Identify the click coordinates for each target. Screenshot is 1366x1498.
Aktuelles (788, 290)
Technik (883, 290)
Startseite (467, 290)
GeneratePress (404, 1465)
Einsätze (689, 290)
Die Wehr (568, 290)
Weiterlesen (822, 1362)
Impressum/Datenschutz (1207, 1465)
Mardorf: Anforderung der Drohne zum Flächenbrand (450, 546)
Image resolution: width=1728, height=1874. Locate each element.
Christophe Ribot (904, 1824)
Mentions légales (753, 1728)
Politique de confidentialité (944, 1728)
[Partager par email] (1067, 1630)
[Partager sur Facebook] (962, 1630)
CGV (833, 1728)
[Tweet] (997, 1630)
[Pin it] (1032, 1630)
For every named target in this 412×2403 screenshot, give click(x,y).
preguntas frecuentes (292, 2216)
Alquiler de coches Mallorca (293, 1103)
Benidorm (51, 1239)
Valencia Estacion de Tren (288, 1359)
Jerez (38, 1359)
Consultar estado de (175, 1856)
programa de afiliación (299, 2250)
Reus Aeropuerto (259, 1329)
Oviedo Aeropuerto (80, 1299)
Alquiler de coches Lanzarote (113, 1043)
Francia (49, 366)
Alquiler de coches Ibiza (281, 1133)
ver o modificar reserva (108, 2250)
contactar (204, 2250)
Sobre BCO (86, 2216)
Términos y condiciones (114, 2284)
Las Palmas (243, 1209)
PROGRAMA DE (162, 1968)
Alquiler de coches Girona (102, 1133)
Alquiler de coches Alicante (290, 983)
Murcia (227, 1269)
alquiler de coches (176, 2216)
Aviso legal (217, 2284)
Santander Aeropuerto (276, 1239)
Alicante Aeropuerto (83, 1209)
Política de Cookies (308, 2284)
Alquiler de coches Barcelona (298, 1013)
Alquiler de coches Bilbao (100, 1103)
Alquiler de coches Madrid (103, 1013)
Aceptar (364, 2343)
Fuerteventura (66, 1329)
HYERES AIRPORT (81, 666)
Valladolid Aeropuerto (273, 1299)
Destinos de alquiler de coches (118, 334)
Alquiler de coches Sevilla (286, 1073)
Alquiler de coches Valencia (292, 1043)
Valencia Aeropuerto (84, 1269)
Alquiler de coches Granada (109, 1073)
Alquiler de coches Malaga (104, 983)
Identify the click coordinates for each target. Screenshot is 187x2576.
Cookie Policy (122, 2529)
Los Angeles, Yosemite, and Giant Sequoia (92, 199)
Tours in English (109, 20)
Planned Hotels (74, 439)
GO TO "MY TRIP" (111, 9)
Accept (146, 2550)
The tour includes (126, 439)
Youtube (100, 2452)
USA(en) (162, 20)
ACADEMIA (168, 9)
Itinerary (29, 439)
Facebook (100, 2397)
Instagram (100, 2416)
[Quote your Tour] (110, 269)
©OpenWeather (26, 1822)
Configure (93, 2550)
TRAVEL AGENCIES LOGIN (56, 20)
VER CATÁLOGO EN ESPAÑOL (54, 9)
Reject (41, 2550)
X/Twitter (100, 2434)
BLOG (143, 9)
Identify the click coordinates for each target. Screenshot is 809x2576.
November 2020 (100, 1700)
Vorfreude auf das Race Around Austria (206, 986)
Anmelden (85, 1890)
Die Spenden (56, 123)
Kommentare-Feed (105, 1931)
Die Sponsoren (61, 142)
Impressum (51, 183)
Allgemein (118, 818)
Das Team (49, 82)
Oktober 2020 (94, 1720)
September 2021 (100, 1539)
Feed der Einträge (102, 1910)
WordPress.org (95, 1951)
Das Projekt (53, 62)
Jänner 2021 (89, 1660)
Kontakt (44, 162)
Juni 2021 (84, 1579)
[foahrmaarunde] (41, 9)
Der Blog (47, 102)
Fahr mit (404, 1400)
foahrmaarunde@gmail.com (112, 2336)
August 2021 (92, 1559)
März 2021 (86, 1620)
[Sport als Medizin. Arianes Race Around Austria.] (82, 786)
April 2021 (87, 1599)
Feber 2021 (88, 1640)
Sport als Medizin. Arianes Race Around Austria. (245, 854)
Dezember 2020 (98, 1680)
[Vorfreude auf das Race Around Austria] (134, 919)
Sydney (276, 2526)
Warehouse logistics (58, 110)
====================
> Work request: Write down exactly the line with "Instagram (100, 2416)", then each line after it through the end of the data.

> The answer:
Instagram (100, 2416)
[Quote your Tour] (110, 269)
©OpenWeather (26, 1822)
Configure (93, 2550)
TRAVEL AGENCIES LOGIN (56, 20)
VER CATÁLOGO EN ESPAÑOL (54, 9)
Reject (41, 2550)
X/Twitter (100, 2434)
BLOG (143, 9)
Identify the click coordinates for each target. Screenshot is 809x2576.
November 2020 (100, 1700)
Vorfreude auf das Race Around Austria (206, 986)
Anmelden (85, 1890)
Die Spenden (56, 123)
Kommentare-Feed (105, 1931)
Die Sponsoren (61, 142)
Impressum (51, 183)
Allgemein (118, 818)
Das Team (49, 82)
Oktober 2020 (94, 1720)
September 2021 (100, 1539)
Feed der Einträge (102, 1910)
WordPress.org (95, 1951)
Das Projekt (53, 62)
Jänner 2021 (89, 1660)
Kontakt (44, 162)
Juni 2021 (84, 1579)
[foahrmaarunde] (41, 9)
Der Blog (47, 102)
Fahr mit (404, 1400)
foahrmaarunde@gmail.com (112, 2336)
August 2021 (92, 1559)
März 2021 (86, 1620)
[Sport als Medizin. Arianes Race Around Austria.] (82, 786)
April 2021 (87, 1599)
Feber 2021 (88, 1640)
Sport als Medizin. Arianes Race Around Austria. (245, 854)
Dezember 2020 (98, 1680)
[Vorfreude auf das Race Around Austria] (134, 919)
Sydney (276, 2526)
Warehouse logistics (58, 110)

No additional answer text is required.